← Back to all guides
🤖
Beginner

Install Ollama & Run Your First LLM

Download Ollama, pull a model, and have a conversation with a local AI in under 5 minutes. No GPU required.

⏱ ~5 minutes 💻 Mac / Linux / Windows 🧠 No GPU needed

What You'll Need

  • A computer with at least 8GB RAM (16GB+ recommended for 7B+ models)
  • macOS, Linux, or Windows 10/11
  • A terminal app (Terminal on Mac, bash on Linux, PowerShell on Windows)
  • ~5GB free disk space for your first model
💡 Tip: Ollama runs models on your CPU by default. If you have an Apple Silicon Mac (M1/M2/M3/M4) or an NVIDIA GPU, it will automatically use the GPU for much faster responses.

1 Install Ollama

Mac — Download from the official site or use Homebrew:

# Option A: Download the app # Go to https://ollama.com/download and grab the Mac installer # Option B: Homebrew brew install ollama

Linux — One-line install script:

curl -fsSL https://ollama.com/install.sh | sh

Windows — Download from ollama.com/download and run the installer.

Verify the install:

ollama --version # Should print something like: ollama version 0.5.x

2 Pull Your First Model

Ollama works like Docker for AI models — you pull a model once, and it stays on your machine.

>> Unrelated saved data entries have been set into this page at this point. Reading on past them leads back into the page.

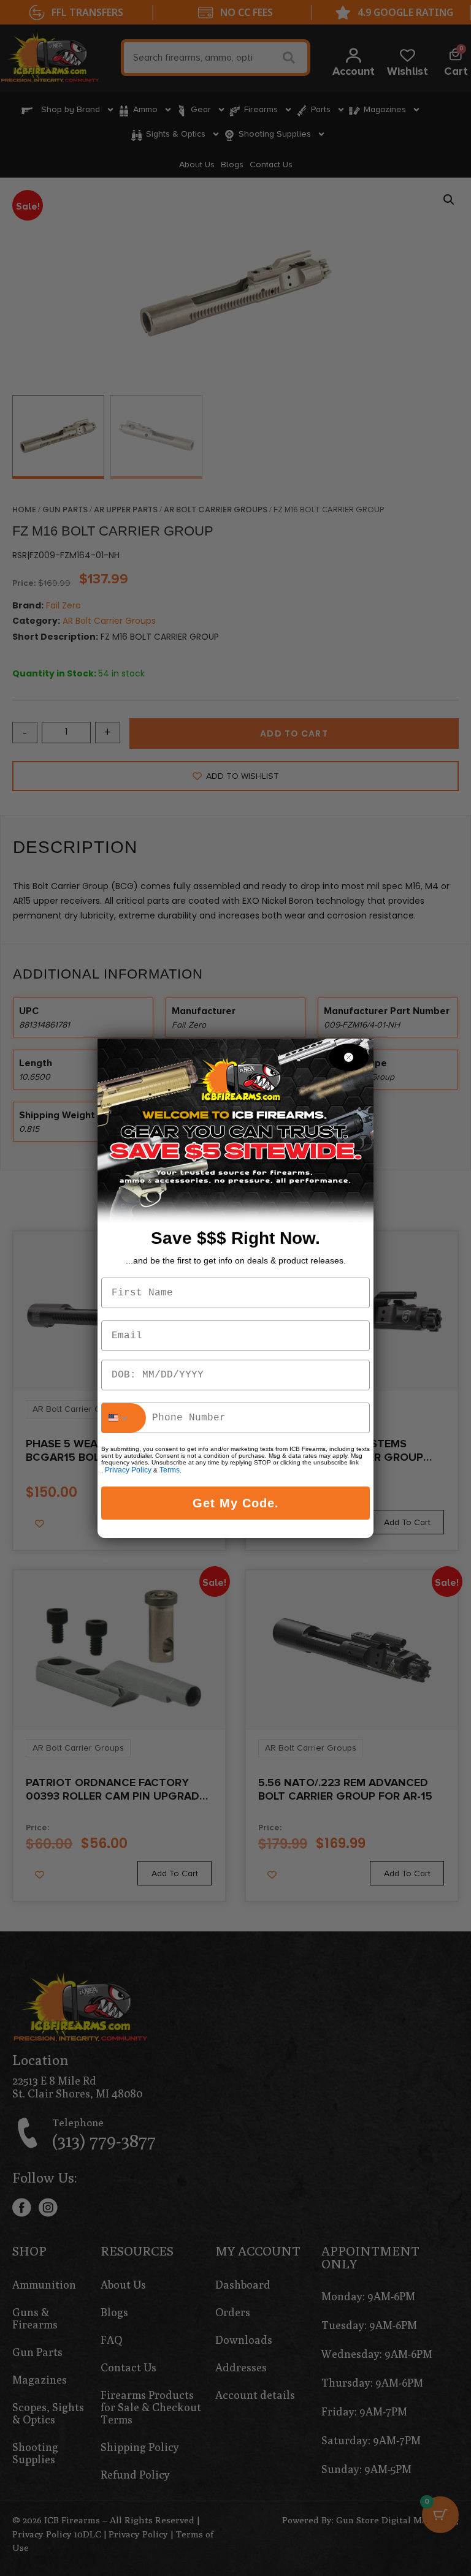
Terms (169, 1470)
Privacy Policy (128, 1470)
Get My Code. (236, 1503)
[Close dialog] (349, 1057)
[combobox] (124, 1418)
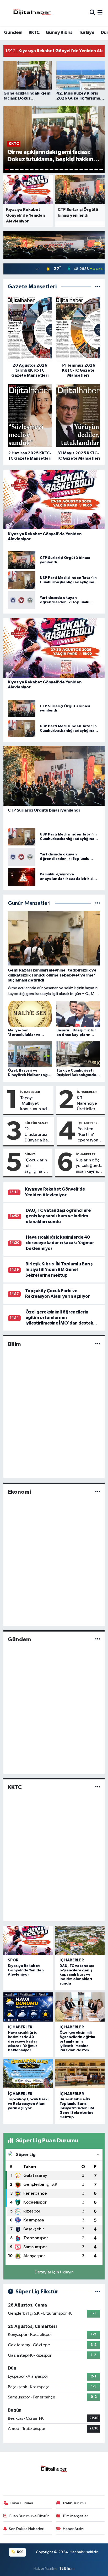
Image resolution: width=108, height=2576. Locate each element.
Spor (13, 1960)
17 (86, 169)
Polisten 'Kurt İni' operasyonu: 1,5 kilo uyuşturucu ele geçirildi (90, 1135)
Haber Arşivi (73, 2529)
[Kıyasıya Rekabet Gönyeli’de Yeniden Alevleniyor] (28, 1940)
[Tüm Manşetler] (97, 903)
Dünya (30, 1154)
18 (91, 169)
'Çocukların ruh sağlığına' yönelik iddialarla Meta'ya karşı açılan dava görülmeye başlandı (35, 1166)
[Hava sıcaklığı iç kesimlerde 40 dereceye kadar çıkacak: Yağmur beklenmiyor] (28, 2007)
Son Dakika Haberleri (26, 2529)
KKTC (34, 32)
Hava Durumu (21, 2503)
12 (61, 169)
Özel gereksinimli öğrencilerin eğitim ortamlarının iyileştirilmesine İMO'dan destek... (61, 1318)
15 (76, 169)
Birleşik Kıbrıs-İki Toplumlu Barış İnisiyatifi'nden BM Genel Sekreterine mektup (59, 1269)
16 (81, 169)
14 (71, 169)
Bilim (14, 1344)
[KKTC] (97, 1787)
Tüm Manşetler (75, 2516)
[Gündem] (97, 1639)
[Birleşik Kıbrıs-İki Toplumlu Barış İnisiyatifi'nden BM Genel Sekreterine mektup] (80, 2074)
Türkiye (86, 32)
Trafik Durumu (74, 2503)
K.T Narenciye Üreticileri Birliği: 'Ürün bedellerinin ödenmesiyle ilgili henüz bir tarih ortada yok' (89, 1104)
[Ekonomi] (97, 1491)
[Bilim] (97, 1344)
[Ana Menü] (100, 13)
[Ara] (92, 13)
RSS (19, 2552)
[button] (100, 244)
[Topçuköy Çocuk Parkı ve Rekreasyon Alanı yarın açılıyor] (28, 2074)
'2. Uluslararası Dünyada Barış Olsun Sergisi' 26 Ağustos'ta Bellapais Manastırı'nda (38, 1135)
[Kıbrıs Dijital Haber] (32, 13)
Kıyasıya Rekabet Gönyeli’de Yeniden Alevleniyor (26, 1970)
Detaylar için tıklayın (54, 2272)
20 (101, 169)
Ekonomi (19, 1492)
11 (56, 169)
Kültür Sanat (36, 1123)
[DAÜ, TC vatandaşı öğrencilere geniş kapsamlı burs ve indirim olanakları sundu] (80, 1940)
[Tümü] (97, 286)
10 (51, 169)
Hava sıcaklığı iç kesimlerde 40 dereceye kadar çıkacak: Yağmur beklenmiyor (60, 1243)
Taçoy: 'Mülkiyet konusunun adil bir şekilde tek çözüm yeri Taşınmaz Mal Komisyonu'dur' (35, 1104)
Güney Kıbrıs (59, 32)
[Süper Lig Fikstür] (97, 2291)
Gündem (13, 32)
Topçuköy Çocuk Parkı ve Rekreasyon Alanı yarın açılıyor (28, 2103)
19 (96, 169)
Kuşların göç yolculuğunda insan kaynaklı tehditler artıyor (89, 1166)
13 (66, 169)
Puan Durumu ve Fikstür (29, 2516)
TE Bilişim (66, 2568)
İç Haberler (30, 1091)
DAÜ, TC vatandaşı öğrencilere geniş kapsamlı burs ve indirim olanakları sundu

# Pull Llama 3.2 3B — small, fast, great to start with ollama pull llama3.2 # This downloads ~2GB. Wait for it to finish.
💡 Tip: The first pull takes a few minutes depending on your internet speed. After that, the model loads from disk in seconds.

3 Start Chatting

ollama run llama3.2 # You'll see a prompt like: # >>> Send a message (/? for help) # Try typing: # >>> Explain quantum computing in one paragraph

That's it. You're running a language model locally on your own hardware. No API keys, no cloud, no data leaving your machine.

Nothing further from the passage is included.